La sua politica è fallita proprio su un grave errore che gran parte 
dell'opinione pubblica europea seguita a fare (mentre gli americani 
danno 
segno di cominciare a capire). C'è infatti un modo tradizionale, 
precedente 
al dilagare dell'estremismo islamico, di guardare al conflitto 
israelo-palestinese: secondo quella visione, esistono due parti con 
ambizioni territoriali su un medesimo lembo del mondo, e occorre che 
si 
siedano intorno a un tavolo di pace.
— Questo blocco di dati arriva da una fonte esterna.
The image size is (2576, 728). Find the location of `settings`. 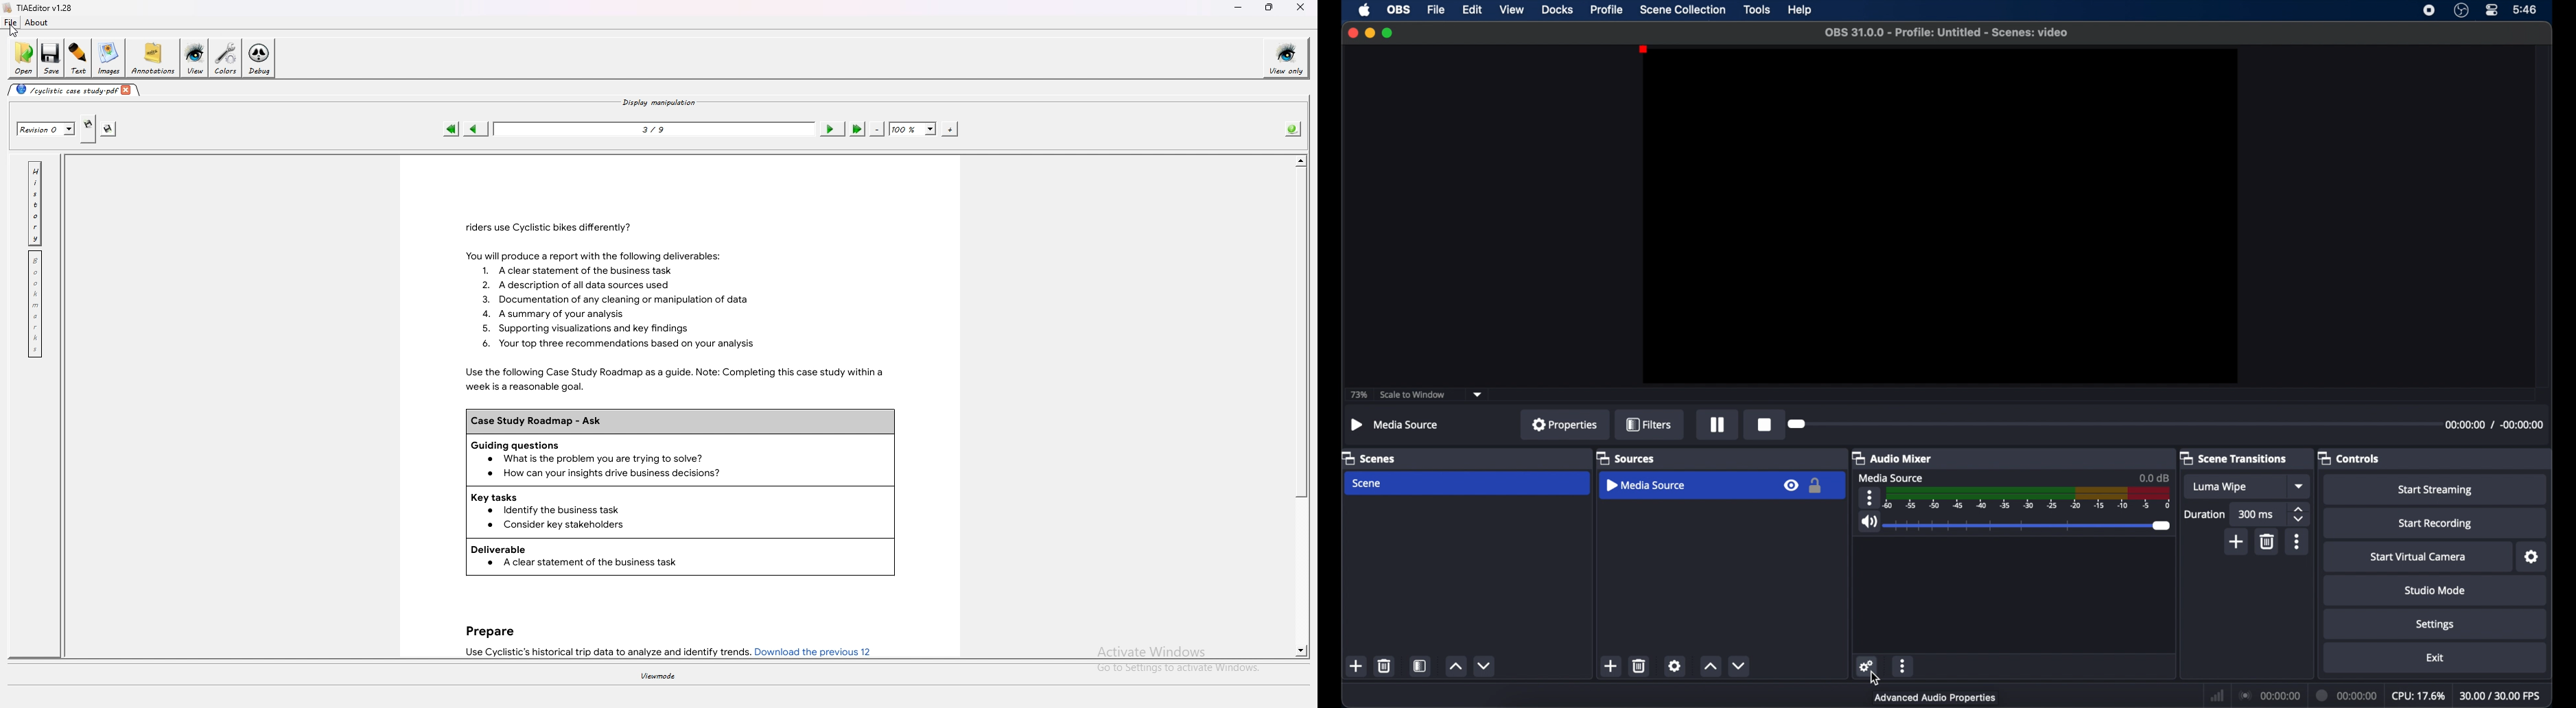

settings is located at coordinates (1676, 665).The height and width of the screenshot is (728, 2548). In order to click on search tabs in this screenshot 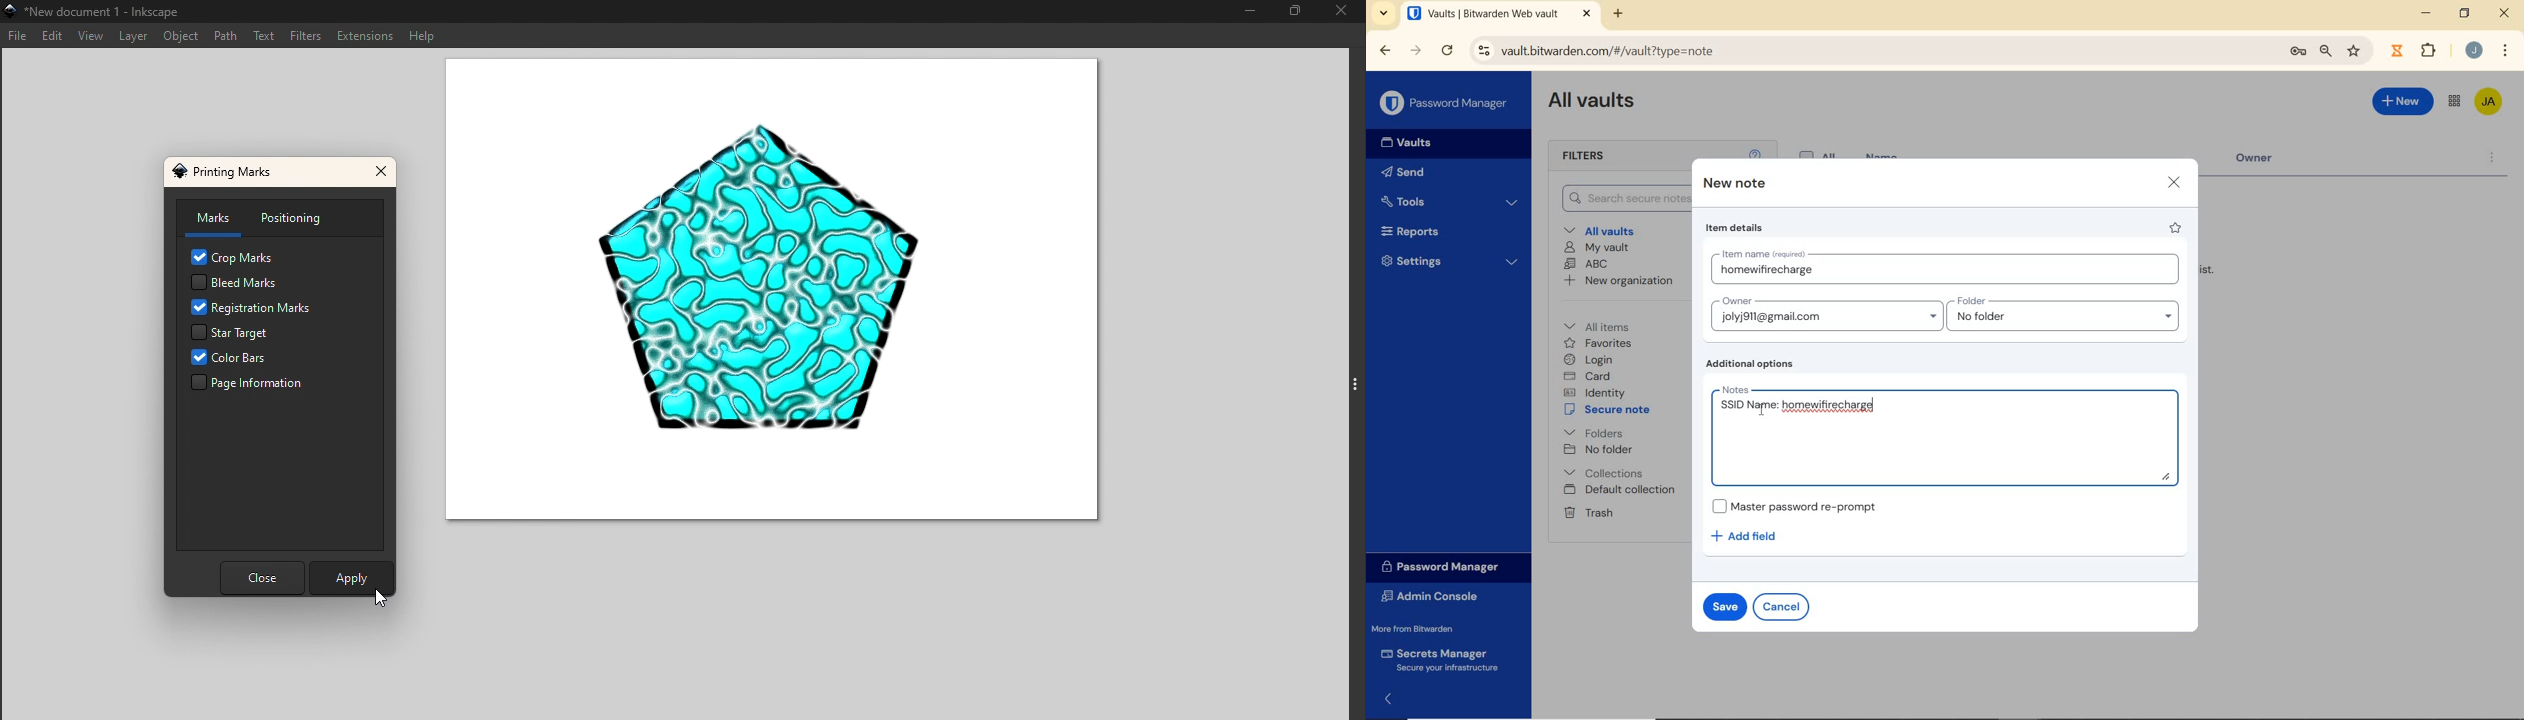, I will do `click(1385, 15)`.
Speriamo presto si torni a 
questo. 
Ma questa impostazione vale solo fino al grande rifiuto di Camp 
David, 
quando Arafat tornando dai suoi dopo aver detto « no» alla larga 
proposta di 
Ehud Barak, fece il segno della V: era un segno di trionfalismo 
massimalista, in sintonia con i nuovi tempi e con gran parte del 
mondo 
islamico. Su quest'onda di entusiasmo Arafat ha lasciato che 
fiorissero le 
organizzazioni estremiste islamiche e che scorresse il fanatismo fra 
le sue 
stesse file. 
L’ imam della Moschea di Omar, come altri mezzi di comunicazione 
palestinesi, 
spesso ha chiamato a « distruggere l'ingiusto Stato d'Israele, 
l’ America e lo 
Stato britannico» . I terroristi suicidi sono stati glorificati dalla 
tivù ai 
libri di testo. Gli ebrei sono stati messi in caricatura col naso 
adunco e 
le mani grondanti di sangue. 
Prima si torna a parlare di fine dell'occupazione dei territori, di 
Stato 
palestinese, di processo di pace meglio è . Ma in questa fase il 
perimetro 
del conflitto in corso è interno a quello della guerra al terrorismo. 
Gli 
Usa l'hanno capito. Lo scontro mediorientale sta affrontando una fase 
cruciale: poi, si passi subito alla pace, ai confini.